A nova Lei do Frete torna permanente o controle do pagamento do piso mínimo do frete, com o uso obrigatório do Código Identificador da Operação de Transporte (Ciot). O presidente Lula vetou dispositivos que anulariam multas aplicadas por bloqueios de rodovias em 2022.
A nova Lei do Frete, sancionada esta semana, torna permanentes as regras que estavam em vigor desde março para reforçar a fiscalização do transporte rodoviário de cargas no Brasil.

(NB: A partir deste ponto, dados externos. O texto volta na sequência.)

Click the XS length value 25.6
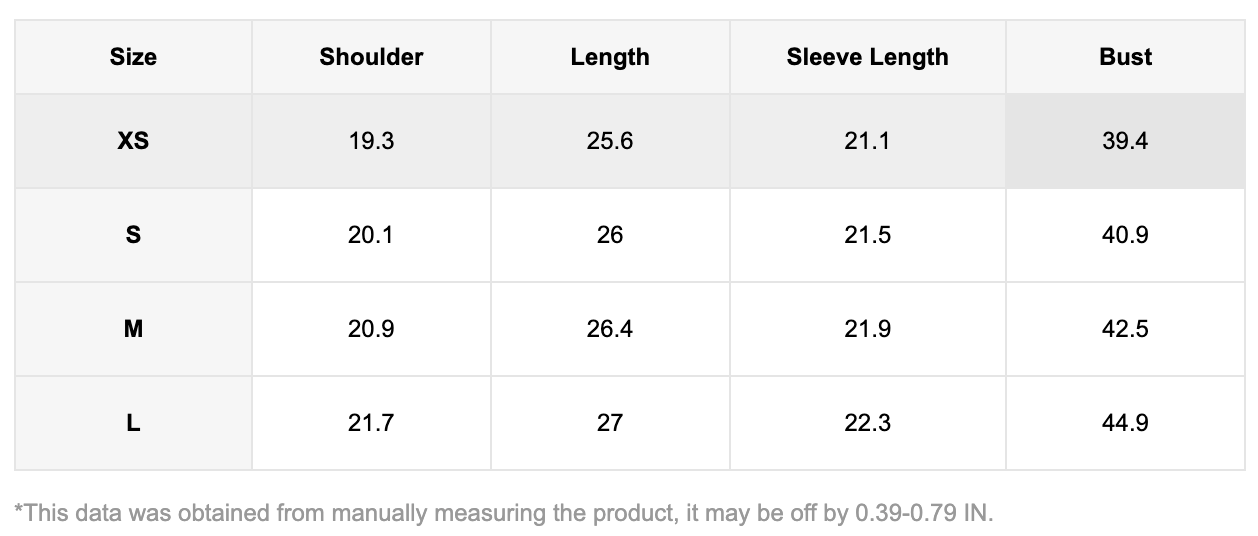1258x536 pixels. (x=610, y=141)
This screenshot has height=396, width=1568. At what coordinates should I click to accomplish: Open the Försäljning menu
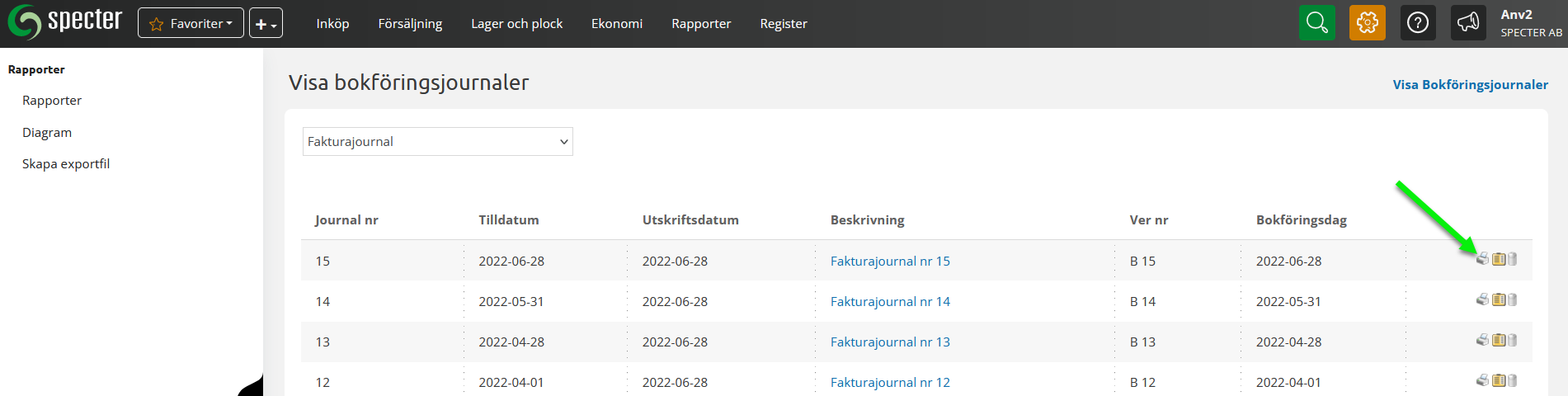coord(410,24)

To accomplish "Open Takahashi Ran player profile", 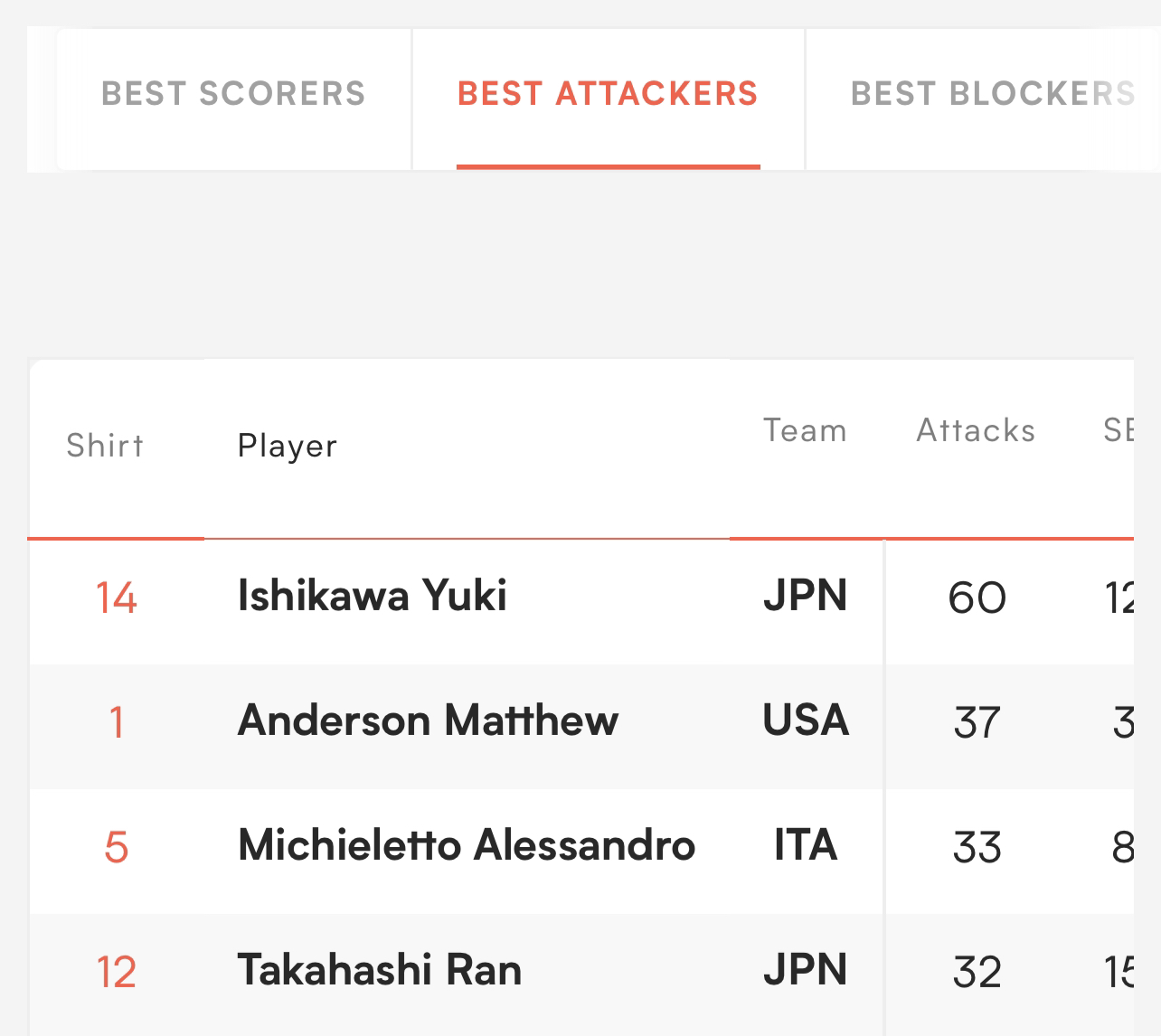I will coord(380,970).
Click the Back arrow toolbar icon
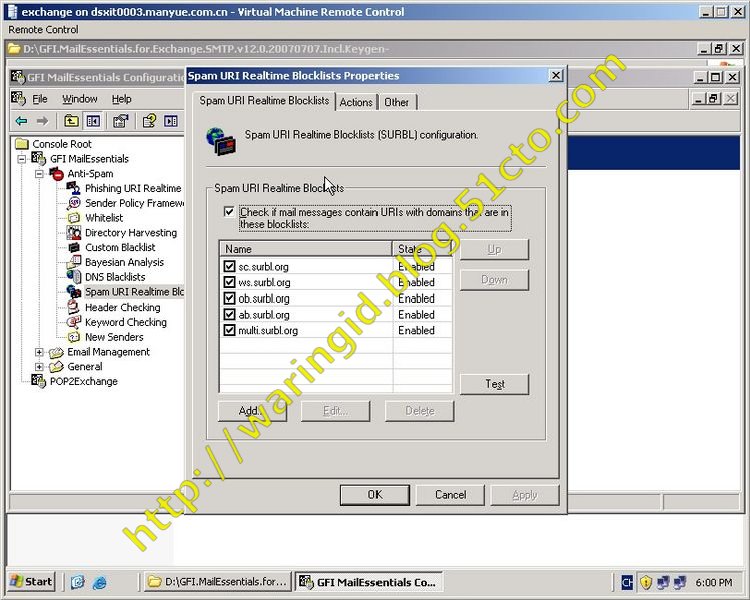 21,121
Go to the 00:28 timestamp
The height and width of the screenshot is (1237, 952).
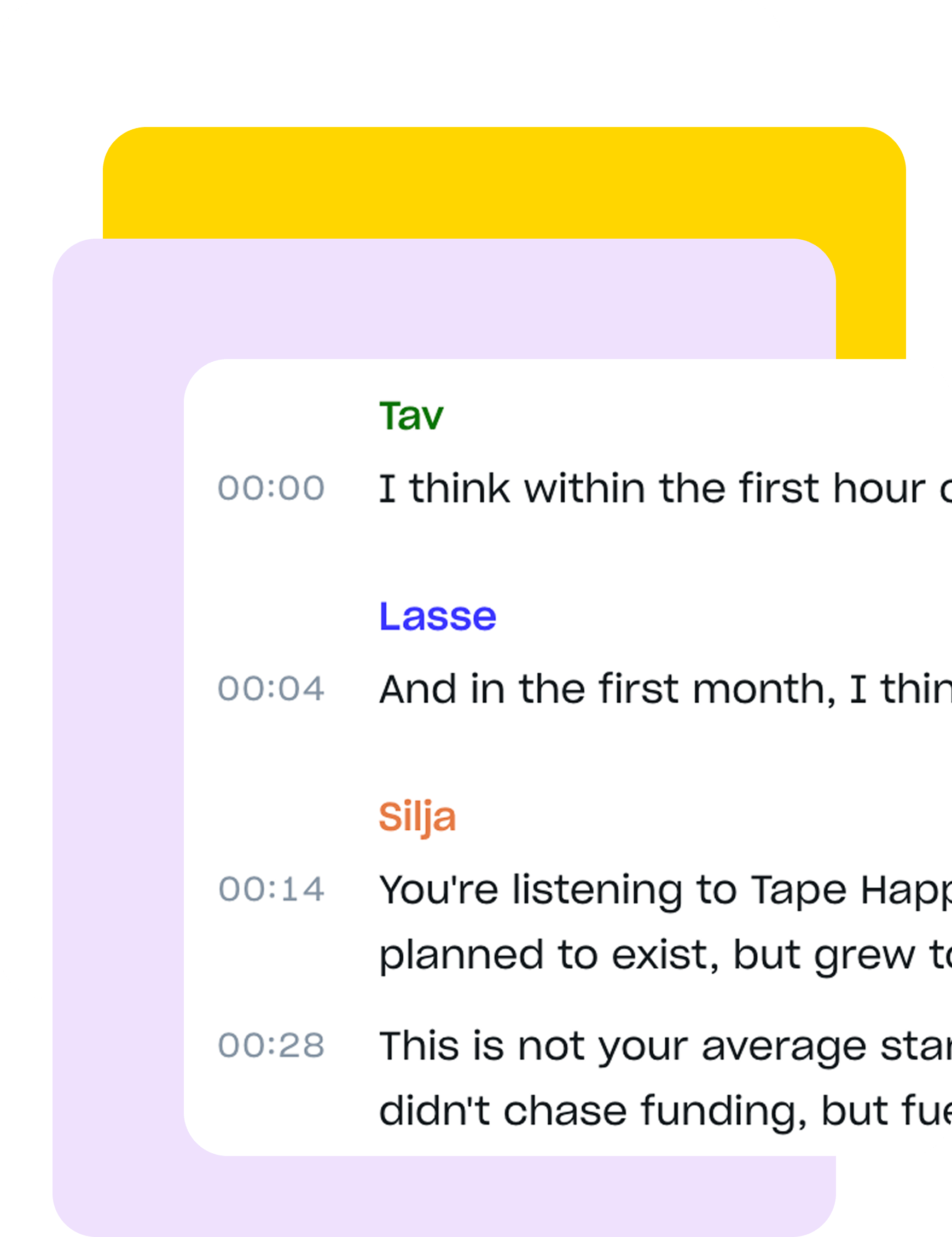[x=271, y=1045]

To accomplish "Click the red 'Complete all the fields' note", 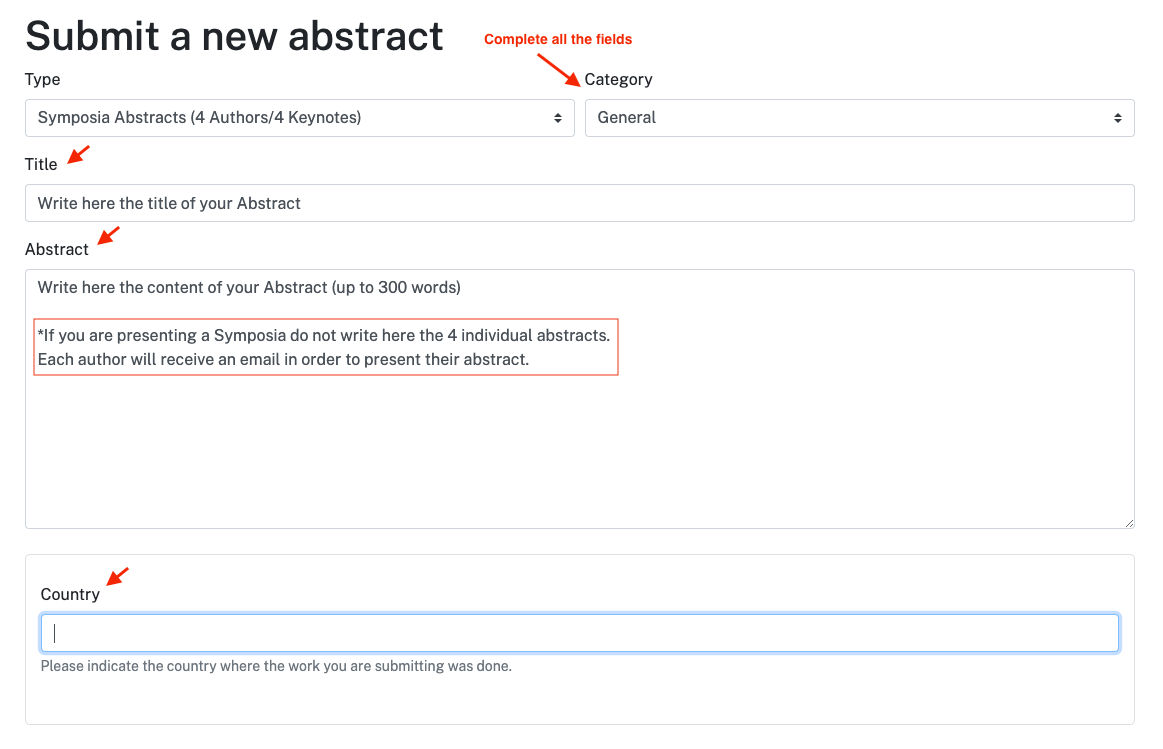I will click(x=558, y=39).
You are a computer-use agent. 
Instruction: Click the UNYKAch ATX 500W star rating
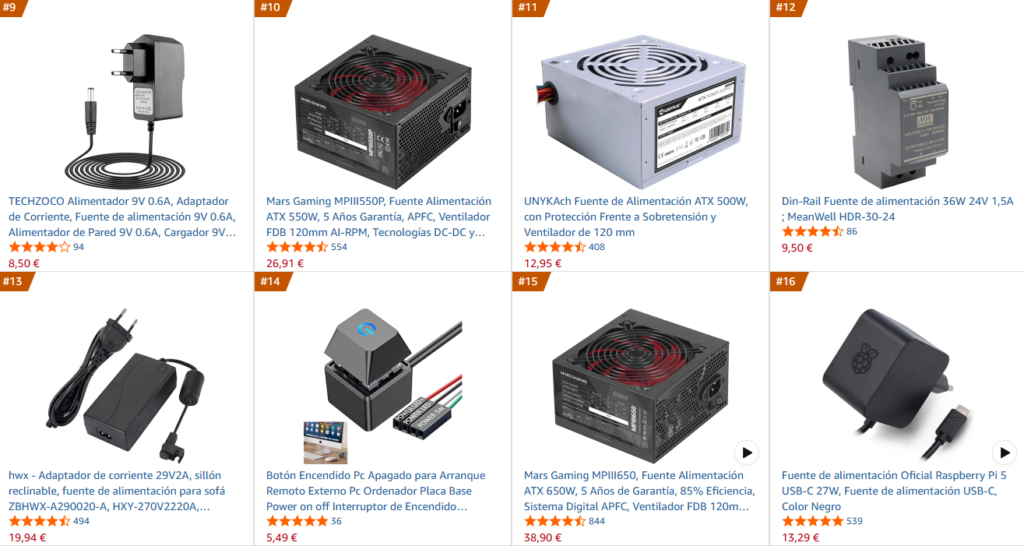coord(554,247)
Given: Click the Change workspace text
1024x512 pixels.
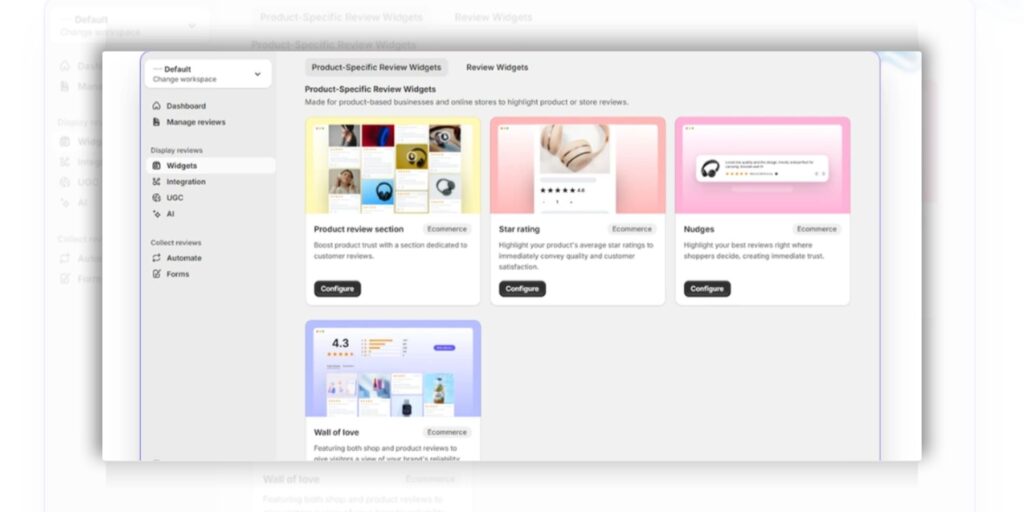Looking at the screenshot, I should (x=182, y=80).
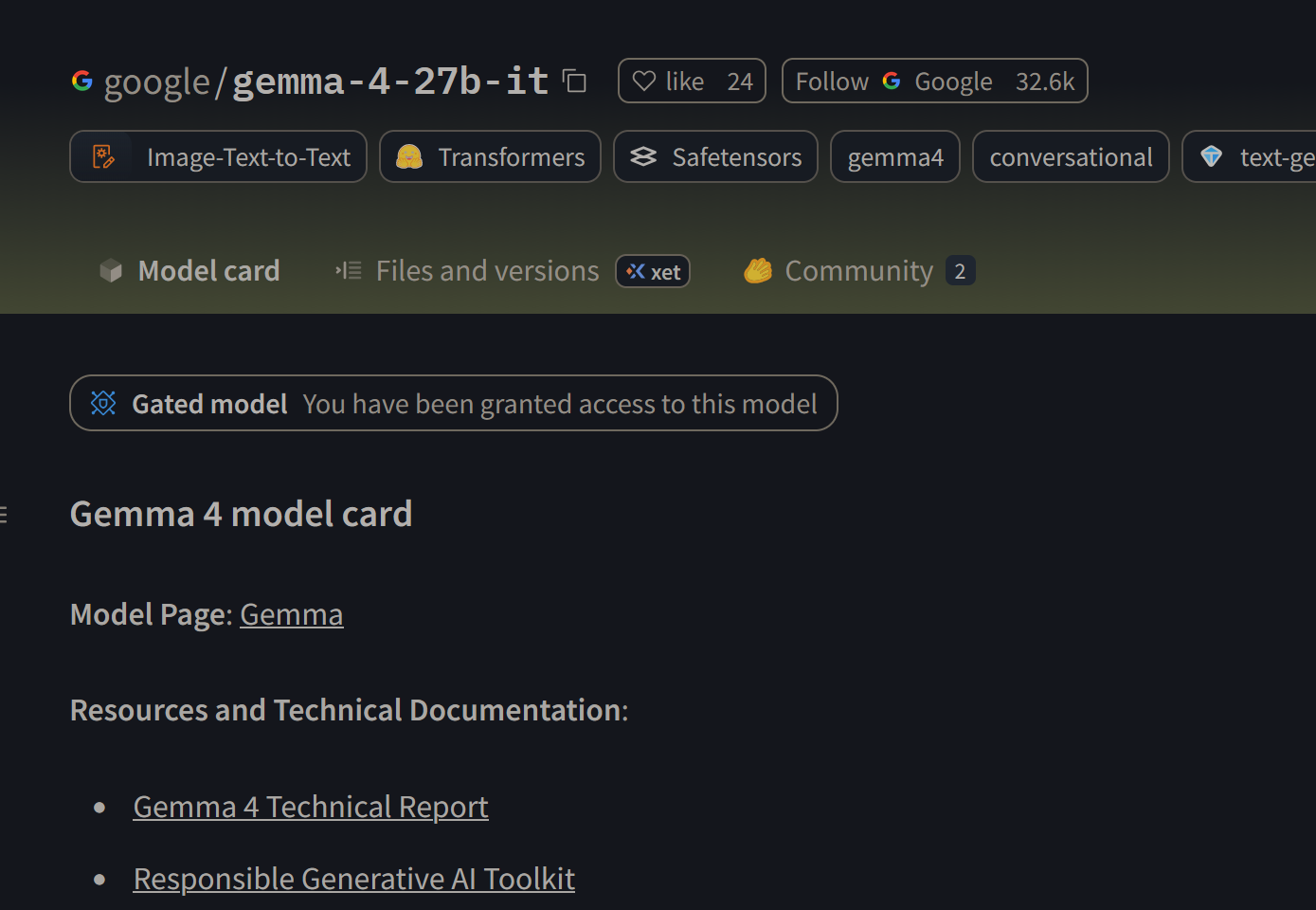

A lei torna obrigatório o uso do Código Identificador da Operação de Transporte (Ciot), um mecanismo que registra as operações de frete e permite um controle maior sobre o pagamento do piso mínimo definido pela Agência Nacional de Transportes Terrestres (ANTT).
- A lei torna obrigatório o registro de todas as operações de frete no sistema Ciot.
- O Ciot permite à ANTT fiscalizar se os motoristas estão recebendo o valor mínimo pelo frete.
- O presidente Lula vetou a anistia a multas aplicadas por bloqueios de rodovias em 2022.
- A proposta de converter multas em advertência também foi vetada pelo governo.
- Os vetos ainda precisam ser analisados e votados pelo Congresso Nacional.
Sancionada esta semana, a Lei do Frete transforma em regras permanentes medidas que vinham sendo aplicadas desde março para reforçar a fiscalização do transporte rodoviário de cargas.
A lei torna permanente a obrigatoriedade do Código Identificador da Operação de Transporte (Ciot), mecanismo que registra as operações de frete e permite maior controle sobre o cumprimento do piso mínimo definido pela Agência Nacional de Transportes Terrestres (ANTT).
Ao sancionar a lei, o presidente Luiz Inácio Lula da Silva vetou uma série de dispositivos acrescentados pelo Congresso Nacional durante a tramitação da proposta. Entre eles, a anistia a multas aplicadas em razão dos bloqueios de rodovias ocorridos após as eleições de 2022.
O que a lei mantém
A norma consolida a obrigatoriedade de cadastramento das operações de transporte e da emissão do Ciot, mecanismo criado para ampliar o controle sobre os contratos de frete e o cumprimento da política de pisos mínimos do transporte rodoviário de cargas.
O sistema permite aumentar a fiscalização das operações e combater a contratação de fretes abaixo dos valores mínimos definidos pela ANTT.
O que foi vetado
Entre os dispositivos barrados pelo veto presidencial está o artigo que anula multas aplicadas a transportadores, empresas e motoristas em razão da participação em manifestações e bloqueios de rodovias ocorridos em 2022.
A proposta abrangia multas judiciais e administrativas, sanções civis e administrativas e penalidades já inscritas em dívida ativa.
Na justificativa enviada ao Congresso, o governo afirma que a medida viola o princípio da separação dos Poderes e a garantia constitucional da coisa julgada, pois alcançaria multas decorrentes de decisões judiciais já proferidas.
Argumenta também que a proposta implicaria renúncia de receita sem a estimativa de impacto orçamentário e financeiro exigida pela legislação.
O presidente da República vetou também um artigo que convertia em advertência multas aplicadas por descumprimento da política de pisos mínimos do frete.
O governo argumenta que a medida representa anistia de penalidades administrativas e renúncia de receita sem estimativa de impacto financeiro.
Os vetos serão analisados pelo Congresso Nacional, que poderá mantê-los ou derrubá-los. Até lá, permanecem em vigor os trechos sancionados da lei, incluindo as regras de fiscalização do piso mínimo do frete e o uso do Ciot nas operações de transporte de cargas.